猴子热休克蛋白糖蛋白96试剂盒操作步骤

猴子热休克蛋白糖蛋白96试剂盒操作步骤 

    实验开始前，请提前配制好所有试剂；试剂或样品稀释时，均需混匀，混匀时尽量避免起泡。每次检测都应该做标准曲线。如样品浓度过高时，均应用样品稀释液进行稀释，以使样品符合试剂盒的检测范围。建议各实验室在操作前先进行预实验以建立佳稀释倍数。 
    1. 加样：分别设空白孔、标准孔、待测样品孔。空白孔加样品稀释液100ul，余孔分别加标准品或待测样品100ul，注意不要有气泡，加样将样品加于酶标板孔底部，尽量不触及孔壁，轻轻晃动混匀，酶标板加上盖或覆膜，37℃反应120分钟。 
    为保证实验结果有效性，每次实验请使用新的标准品溶液。 
    2. 弃去液体，甩干，不用洗涤。每孔加检测溶液A工作液 100ul（在使用前一小时内配制），37℃,60分钟。 
    3. 温育60分钟后，弃去孔内液体，甩干，洗板3次，每次浸泡1-2分钟，350ul/每孔，甩干（也可轻拍将孔内液体拍干）。 
    4. 每孔加检测溶液B工作液（同检测A工作液） 100ul，37℃，60分钟。 
    5. 温育60分钟后，弃去孔内液体，甩干，洗板5次，每次浸泡1-2分钟，350ul/每孔，甩干（也可轻拍将孔内液体拍干）。 
    6. 依序每孔加底物溶液90ul，37℃避光显色（30分钟内，此时肉眼可见标准品的前3-4孔有明显的梯度兰色，后3-4孔梯度不明显，即可终止）。 

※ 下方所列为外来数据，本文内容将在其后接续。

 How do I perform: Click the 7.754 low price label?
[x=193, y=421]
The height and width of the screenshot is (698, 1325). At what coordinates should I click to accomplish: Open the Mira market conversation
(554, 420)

    7. 依序每孔加终止溶液50ul，终止反应，此时蓝色立转黄色。终止液的加入顺序应尽量与底物液的加入顺序相同。为了保证实验结果的准确性，底物反应时间到后应尽快加入终止液。 
    8. 用酶联仪在450nm波长依序测量各孔的光密度（OD值）。 在加终止液后立即进行检测。